▶ **Your task**
Once you have located the line containing "The image size is (1356, 1018)." in the material below, return it exactly along with each line after it through the line containing "This screenshot has height=528, width=740.".

▶ **Material for this exercise**

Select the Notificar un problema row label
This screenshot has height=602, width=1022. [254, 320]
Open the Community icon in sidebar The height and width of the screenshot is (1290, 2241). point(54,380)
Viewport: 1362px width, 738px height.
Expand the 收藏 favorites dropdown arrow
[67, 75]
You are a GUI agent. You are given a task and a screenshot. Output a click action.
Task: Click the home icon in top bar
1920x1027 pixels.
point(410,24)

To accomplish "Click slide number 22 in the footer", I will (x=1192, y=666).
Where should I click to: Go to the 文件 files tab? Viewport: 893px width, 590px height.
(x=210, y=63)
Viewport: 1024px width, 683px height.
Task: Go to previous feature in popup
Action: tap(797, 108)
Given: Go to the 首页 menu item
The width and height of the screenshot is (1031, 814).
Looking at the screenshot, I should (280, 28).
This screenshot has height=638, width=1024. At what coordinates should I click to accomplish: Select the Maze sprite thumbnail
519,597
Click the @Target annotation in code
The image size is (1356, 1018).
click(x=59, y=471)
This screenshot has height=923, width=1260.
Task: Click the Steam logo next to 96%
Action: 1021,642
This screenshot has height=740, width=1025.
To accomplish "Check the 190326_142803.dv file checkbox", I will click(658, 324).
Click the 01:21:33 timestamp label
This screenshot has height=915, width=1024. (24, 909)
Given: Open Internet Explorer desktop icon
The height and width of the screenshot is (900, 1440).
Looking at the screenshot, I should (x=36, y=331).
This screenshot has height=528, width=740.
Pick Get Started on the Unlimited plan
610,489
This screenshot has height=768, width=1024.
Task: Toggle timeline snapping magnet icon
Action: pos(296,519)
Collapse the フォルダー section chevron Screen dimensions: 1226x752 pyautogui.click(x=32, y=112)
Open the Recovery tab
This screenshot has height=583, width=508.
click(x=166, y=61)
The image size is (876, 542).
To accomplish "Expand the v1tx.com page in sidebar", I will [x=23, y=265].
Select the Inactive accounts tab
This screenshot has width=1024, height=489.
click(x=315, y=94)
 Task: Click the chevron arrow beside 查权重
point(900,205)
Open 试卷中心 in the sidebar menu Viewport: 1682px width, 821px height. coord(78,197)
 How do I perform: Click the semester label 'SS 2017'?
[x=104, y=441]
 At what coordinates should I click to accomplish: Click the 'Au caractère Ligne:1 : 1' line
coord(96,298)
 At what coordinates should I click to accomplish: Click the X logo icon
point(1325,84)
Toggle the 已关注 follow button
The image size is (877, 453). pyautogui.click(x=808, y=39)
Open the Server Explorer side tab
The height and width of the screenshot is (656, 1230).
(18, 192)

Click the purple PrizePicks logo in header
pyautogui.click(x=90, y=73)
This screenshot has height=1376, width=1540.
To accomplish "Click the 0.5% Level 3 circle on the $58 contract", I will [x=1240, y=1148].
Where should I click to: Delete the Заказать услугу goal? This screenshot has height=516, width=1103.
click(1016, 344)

▶ **Solution for this problem**
The image size is (1356, 1018).
click(x=59, y=471)
This screenshot has height=923, width=1260.
Task: Click the Steam logo next to 96%
Action: 1021,642
This screenshot has height=740, width=1025.
To accomplish "Check the 190326_142803.dv file checkbox", I will click(658, 324).
Click the 01:21:33 timestamp label
This screenshot has height=915, width=1024. (24, 909)
Given: Open Internet Explorer desktop icon
The height and width of the screenshot is (900, 1440).
Looking at the screenshot, I should (x=36, y=331).
This screenshot has height=528, width=740.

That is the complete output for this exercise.